The present study found a higher CMT and a higher NSD in idiopathic CSC as compared to steroid associated CSC. However, there was no significant difference in the SFCT and the SLCVD. In contrast, we found a definite trend towards a higher CVI in the steroid group suggestive of a higher choroidal vascular component compared to the choroidal stromal component in those eyes. Yang et al. [41], in their study on the choroidal vascular changes in CSC, have reported that the largest diameter of choroidal hyporeflective lumen in eyes with CSC, is not significantly enlarged compared with the fellow eye.

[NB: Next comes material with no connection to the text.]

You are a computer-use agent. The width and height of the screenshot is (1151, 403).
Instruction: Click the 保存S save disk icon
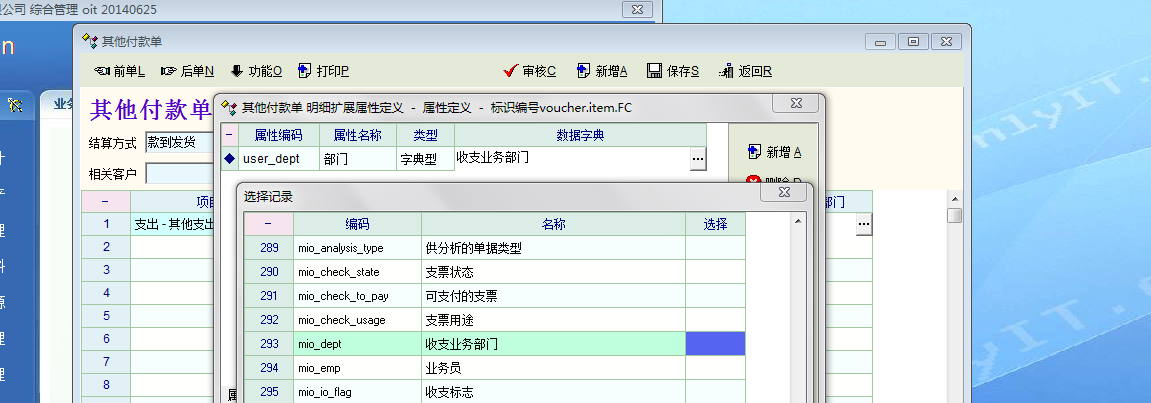654,71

We propose that CVI could be considered a better indicator of choroidal vascularity as compared to large choroidal vessel diameter proposed by Yang et al. [41], as the latter is presumed on a single B scan, whereas a better assessment of the actual diameter of the choroidal vessels could only be accomplished with 3D modelling of the choroid, rather than measuring one vessel at one point.

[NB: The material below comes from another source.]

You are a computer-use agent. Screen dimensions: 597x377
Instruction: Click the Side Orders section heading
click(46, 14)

Although the association of corticosteroids with CSC is well established, we found only one recent study comparing the choroidal features of steroid-associated CSC with those of idiopathic CSC [42]. The authors found that eyes with steroid-associated CSC have a thinner central choroid, lesser choroidal vessel dilatation, and a lesser choroidal vessel hyperpermeability as compared to eyes with idiopathic CSC. Further to this, even the fellow eyes in case of the steroid-associated CSC had a thinner central choroid as compared to those in case of idiopathic CSC. Given that the pathomechanism of idiopathic CSC is related to increased choroidal thickness, choroidal vessel dilatation and hyperpermeability [43, 44], the authors concluded that secondary CSC should be caused by a different pathomechanism, which does not manifest with any of these features. However, the authors have assessed the choroidal vessel dilatation and hyperpermeability from the cyanescence on ICGA, which cannot accurately quantify these parameters. Contrary to their findings, we found CVI to be higher in steroid associated CSC, which indicates a higher choroidal vascularity in these cases. Yet again, CVI should be considered a better assessment of choroidal vascularity than that assessed from the vascular diameter and late leakage seen on a two-dimensional image of ICGA.

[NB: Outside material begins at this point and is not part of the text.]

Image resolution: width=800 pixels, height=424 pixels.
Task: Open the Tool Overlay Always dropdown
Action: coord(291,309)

Studies on rodents have shown that glucocorticoids act on mineralocorticoid receptors in the choroidal vascular endothelium, thereby causing choroidal vascular leakage and dilatation by upregulating the endothelial vasodilatory K channel KCa2.3. [45]. We hypothesize that the preferential vascular dilatation manifests in the form of increased CVI in steroid associated CSC.

Our study has the inherent limitations of a retrospective study and the fewer number of eyes studied can also not be overlooked. The unmatched sex ratio between the two groups could have caused bias, as the association of sex with CT has been reported [46]. Moreover, the systemic conditions for which the cases in group A received steroids, might also have independently affected the OCT features. It also is important to note that OCT does not evaluate the permeability of vessels and the vascular dilation seen on a B scan is an indirect measurement of the permeability or inflammation.

Conclusion

In conclusion, steroid associated CSC has higher CVI, and a lower prevalence of HRDs on SS-OCT in comparison to idiopathic CSC. However, changes in these anatomical parameters during the follow up will expand our understanding about the role of steroids in association with CSC.